Hundreds rally in Toronto to call for Canada to denounce violence in Iraq
Demonstrators call for Canada to denounce violence against unarmed civilians
About 400 people gathered in downtown Toronto on Saturday to call for an end to the violence against Iraqi protesters by government security forces.
The demonstrators, who stood on the steps of Old City Hall, waved Iraqi flags and held placards that read: "Save the Iraqi People." Many of the demonstrators were Iraqi Canadians. "Yes, yes, yes, yes for freedom," they chanted.
Ray Siger, an organizer of the rally, told reporters that the demonstrators in Toronto want the Canadian government to take a stand against human rights abuses and violations in Iraq. He said Canada should denounce the violence against unarmed civilians.
"We are calling on the Prime Minister for Canada to take its rightful place against human rights violations," he said, adding that the those protesting in Iraq are a coalition of young people of different sects, united in the goal of ending what they see as government corruption.
"What we want to show the world is that today it's a different revolution ... We want to show them that the Iraqi people love peace and not the wars that have been imposed on them."
Iraqi Canadian Shayma Aldabagh was among those who attended Saturday's demonstration. She just arrived back in Canada after visiting Iraq.
"Being there and just seeing the good, bad and the ugly — it makes you so overwhelmed ... The voices I heard back in Tahrir, I feel I am responsible to make them heard here and elsewhere. There is a very huge international silence about what's happening."

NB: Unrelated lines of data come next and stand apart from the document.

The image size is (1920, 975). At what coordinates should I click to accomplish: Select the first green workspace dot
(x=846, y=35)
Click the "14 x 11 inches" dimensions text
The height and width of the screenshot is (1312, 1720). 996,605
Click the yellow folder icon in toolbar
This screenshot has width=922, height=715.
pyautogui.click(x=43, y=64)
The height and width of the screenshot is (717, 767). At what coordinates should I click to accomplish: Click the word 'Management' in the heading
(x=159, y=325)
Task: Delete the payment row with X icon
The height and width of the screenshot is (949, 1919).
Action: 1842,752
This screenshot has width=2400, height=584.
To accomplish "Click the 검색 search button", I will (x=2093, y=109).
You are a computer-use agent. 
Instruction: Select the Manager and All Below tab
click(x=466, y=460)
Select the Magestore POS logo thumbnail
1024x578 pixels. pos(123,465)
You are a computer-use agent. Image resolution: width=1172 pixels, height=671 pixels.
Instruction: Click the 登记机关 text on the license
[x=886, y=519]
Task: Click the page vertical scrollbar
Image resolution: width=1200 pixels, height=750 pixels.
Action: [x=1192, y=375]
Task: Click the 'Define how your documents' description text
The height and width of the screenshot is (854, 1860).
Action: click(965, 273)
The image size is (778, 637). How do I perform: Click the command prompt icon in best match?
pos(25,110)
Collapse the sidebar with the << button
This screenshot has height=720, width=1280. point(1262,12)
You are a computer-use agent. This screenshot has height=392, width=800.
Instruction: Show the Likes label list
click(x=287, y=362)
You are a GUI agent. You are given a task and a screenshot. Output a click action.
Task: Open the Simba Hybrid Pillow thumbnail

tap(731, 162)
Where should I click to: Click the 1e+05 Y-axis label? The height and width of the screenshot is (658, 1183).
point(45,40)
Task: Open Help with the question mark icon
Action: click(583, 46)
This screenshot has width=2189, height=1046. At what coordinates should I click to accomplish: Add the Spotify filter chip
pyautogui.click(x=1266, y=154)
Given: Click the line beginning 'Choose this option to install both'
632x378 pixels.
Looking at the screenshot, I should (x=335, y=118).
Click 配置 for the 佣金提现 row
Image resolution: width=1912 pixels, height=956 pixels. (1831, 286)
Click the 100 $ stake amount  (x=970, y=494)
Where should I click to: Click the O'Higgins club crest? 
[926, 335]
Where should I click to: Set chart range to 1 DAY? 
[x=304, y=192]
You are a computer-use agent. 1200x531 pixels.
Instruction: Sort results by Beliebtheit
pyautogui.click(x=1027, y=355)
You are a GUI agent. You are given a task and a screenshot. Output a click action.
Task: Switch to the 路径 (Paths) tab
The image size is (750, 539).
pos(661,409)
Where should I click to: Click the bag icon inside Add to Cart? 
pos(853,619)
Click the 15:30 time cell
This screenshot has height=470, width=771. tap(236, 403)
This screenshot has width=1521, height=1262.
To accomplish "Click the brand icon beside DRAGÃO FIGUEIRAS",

At least 341 protesters have died in massive protests in Iraq since Oct. 1, according to the Associated Press. Thousands have been injured. On Saturday, Iraqi security forces fired rubber bullets and tear gas to disperse crowds in Baghdad, killing one person.
Thousands of Iraqis have demonstrated in Iraq in recent weeks against state corruption, unemployment and a lack of basic services. They also want electoral reforms in Iraq.
The Canadian Iraqi House, which helped to organize the protest, said in a recent Facebook post that it sent a letter to Prime Minister Justin Trudeau and former Foreign Affairs Minister Chrystia Freeland on Nov. 18 that asked Canada to speak out.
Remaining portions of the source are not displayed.